• _Required action_
Word for word, reproduce the records, keeping none of the pictures.

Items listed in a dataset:
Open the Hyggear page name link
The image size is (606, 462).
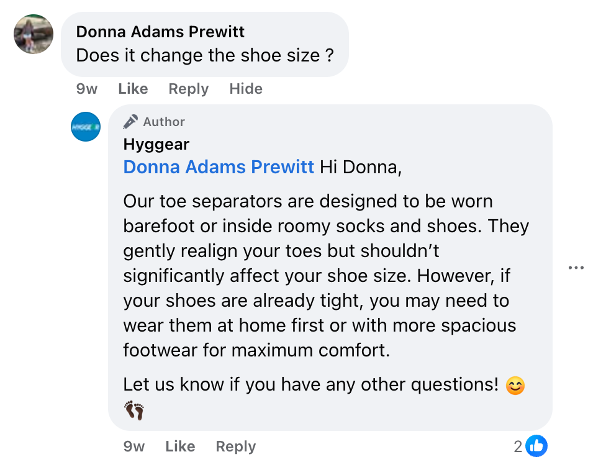(156, 144)
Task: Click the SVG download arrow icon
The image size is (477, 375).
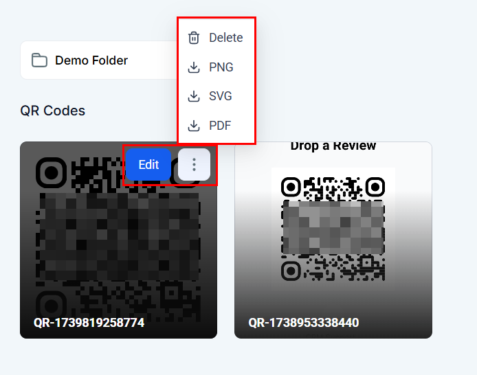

• _Answer box_
Open the Hyggear page name link
The image size is (606, 462).
(156, 144)
Task: Click the SVG download arrow icon
The image size is (477, 375).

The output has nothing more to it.